とはいえ、このクーリエに紹介されたニューリパブリックの記事にはいくつか気になる文章が。
「新聞が報道するニュースの数が減ることによって懸念されるのは、行政の汚職の増加だ。」
「(新聞社が規模を縮小している状態では)ジャーナリズムがその使命としてきた、政府や企業を監視することもままならないだろう。」
「新聞はニュースのほかに、国家監視の手段を私たちに提供し続けてきた。その国家監視の手段の存立がいま危機にさらされているといえよう。新聞を「第四の権力」だと称することの意味合いを思えば、新聞の時代の終焉は、私たちの政治システムの変化をも意味しているといえる。」
もちろん、タブロイド系の新聞・雑誌や、オンブズマン的な仕組みの強化なんかで、汚職対策はどうにかなるかもしれないが、この点に関しては、あまり楽観的ではいられない気がしてきた。
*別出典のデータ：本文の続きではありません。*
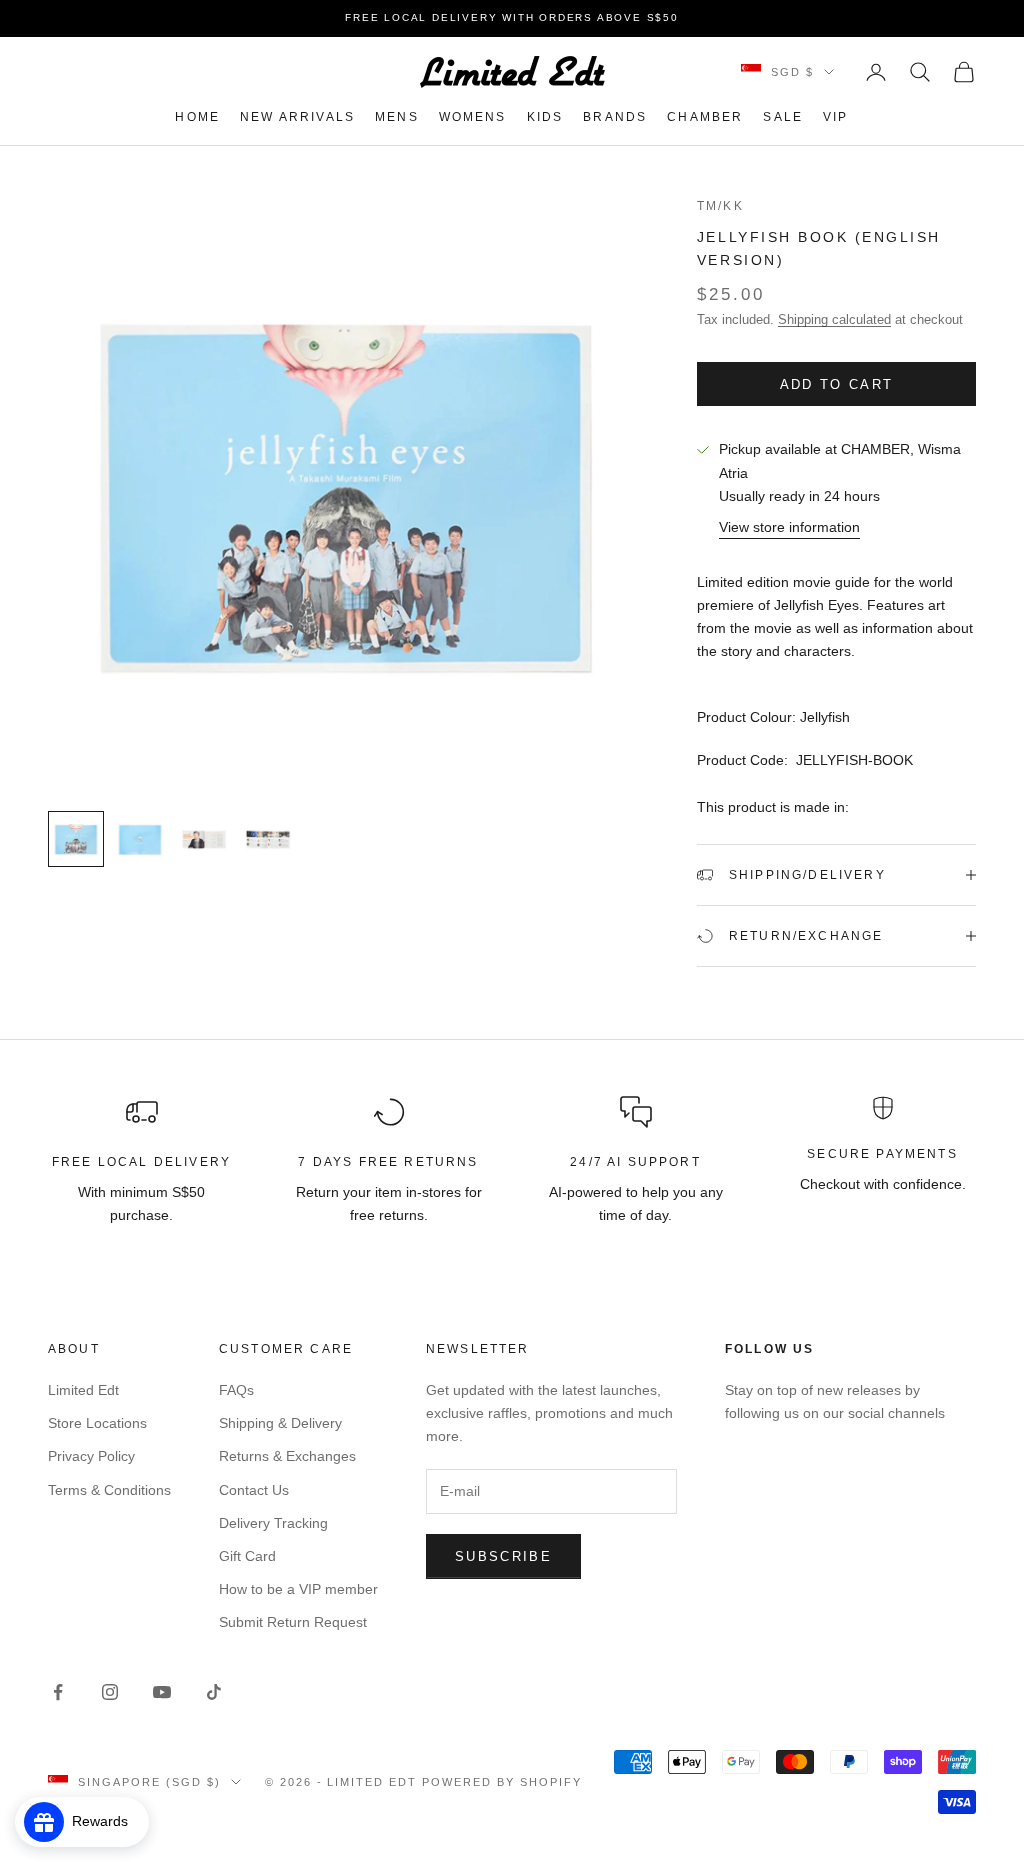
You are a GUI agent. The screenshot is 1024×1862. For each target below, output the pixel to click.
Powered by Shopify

特に、「新聞」が民主主義国家としてのアイデンティティに深くかかわってきた国では、政治制度レベルの問題になるんだぁというのはひとつの感慨。サブプライム以後の金融システム構築に匹敵するような、ロングタームで深い層の課題なのかもしれないと思ってみたり。
「第四の権力」としてのジャーナリズムのこれからのあり方に関しては、このクーリエなんかをたたき台にしてディスカッションしてみたいものです。
参考としてひとつのオプション
http://www.defermat.com/journal/2009/000397.php
http://www.defermat.com/journal/2009/000382.php
この件に絡んで
http://www.defermat.com/journal/2008/000330.php
そういえば、この号に載っている村上春樹のインタビューがなかなかよかった(スペインのエル・パイス紙)。
彼の言葉
「小説を書くとき、僕はできるだけ上手に嘘をつかなくてはならない。偽のレンガで、”真実の壁を築くこと”、それが僕の仕事です。」
誰もが、希望的な観測願望や色眼鏡や思い込みで、人生や”現実”をフィクションとしてしか生きられないというように思えた今日この頃。なんとなく小説というものへの抵抗が消えてきた。